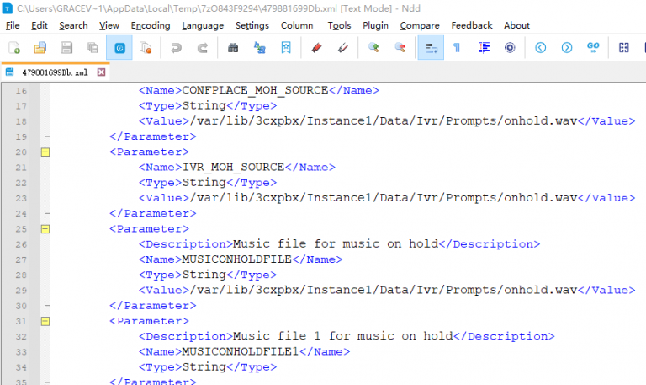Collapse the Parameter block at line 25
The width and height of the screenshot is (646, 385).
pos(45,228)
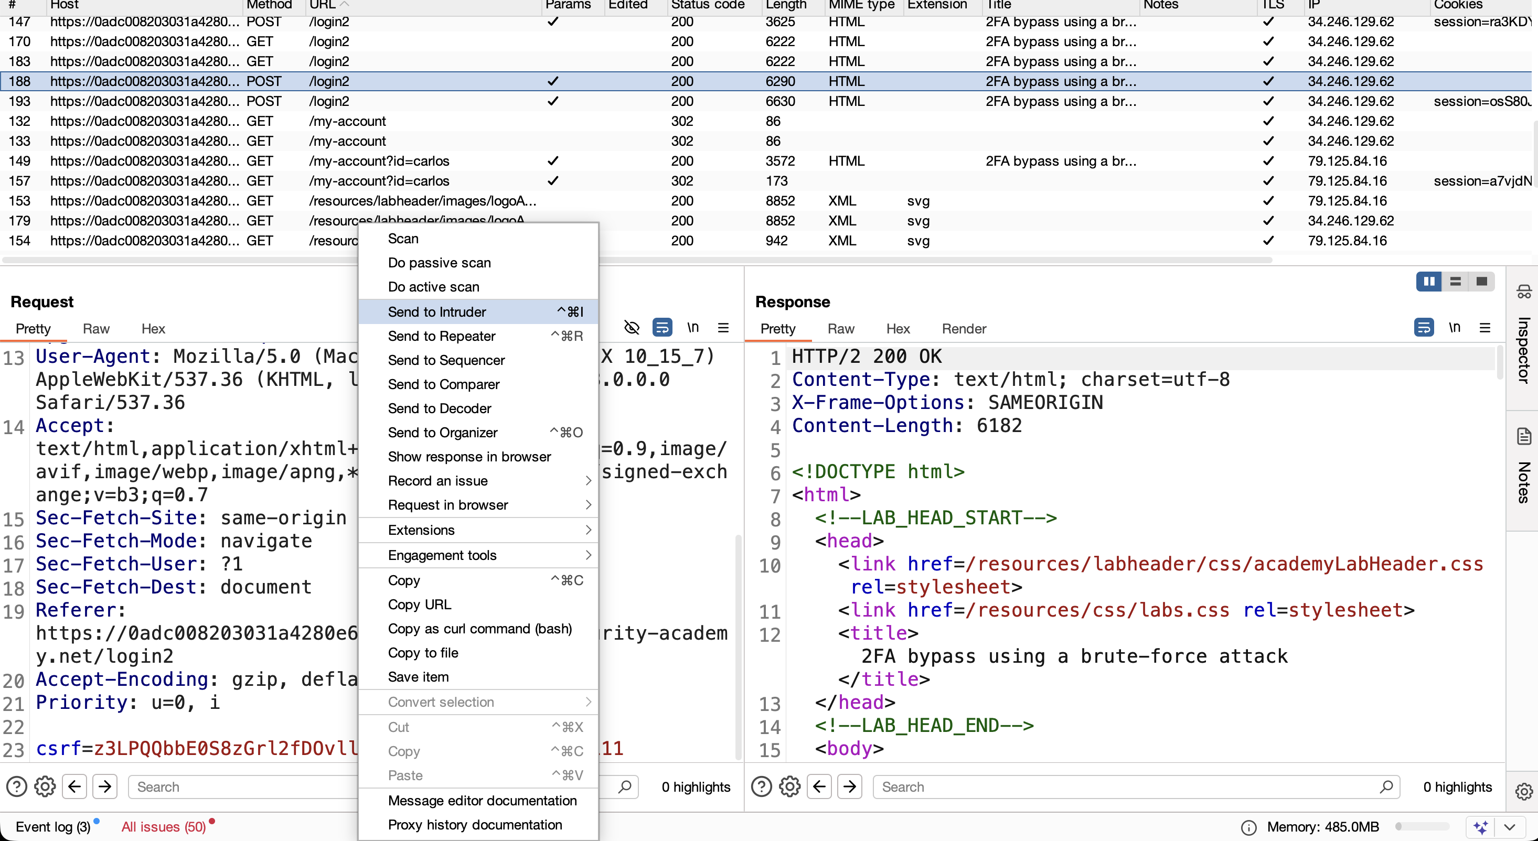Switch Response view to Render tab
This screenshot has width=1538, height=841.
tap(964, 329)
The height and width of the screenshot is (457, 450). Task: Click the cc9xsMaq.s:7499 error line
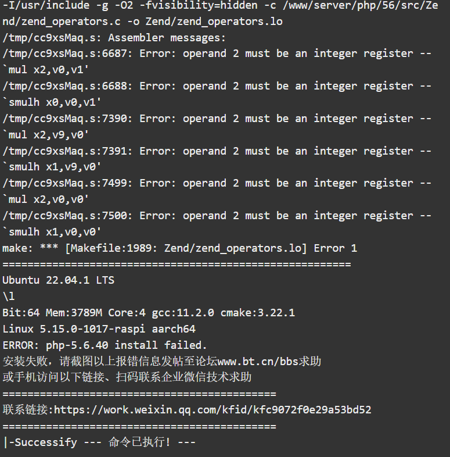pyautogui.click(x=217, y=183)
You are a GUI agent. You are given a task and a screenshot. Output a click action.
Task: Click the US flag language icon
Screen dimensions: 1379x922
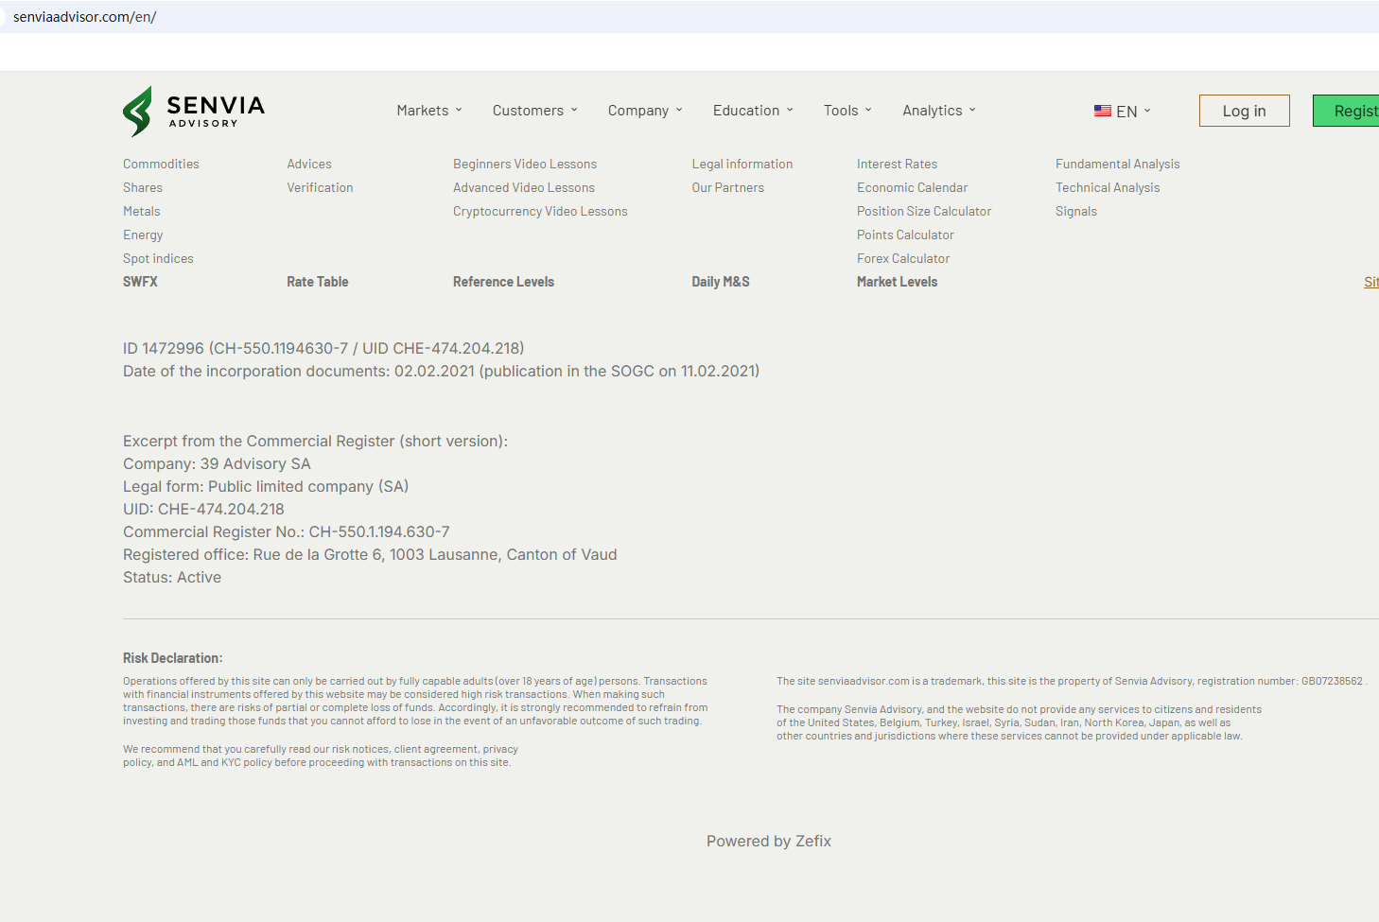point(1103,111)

- - - -

▶ **INSTRUCTIONS TO FOLLOW**
Pictures excluded, copy exactly the lines running from the one with "The height and" through the last line of the material.

▶ **SOLUTION FOR THIS PROBLEM**
The height and width of the screenshot is (457, 450). Task: Click the cc9xsMaq.s:7499 error line
pyautogui.click(x=217, y=183)
You are a GUI agent. You are given a task and a screenshot. Output a click action.
Task: Click the US flag language icon
Screen dimensions: 1379x922
point(1103,111)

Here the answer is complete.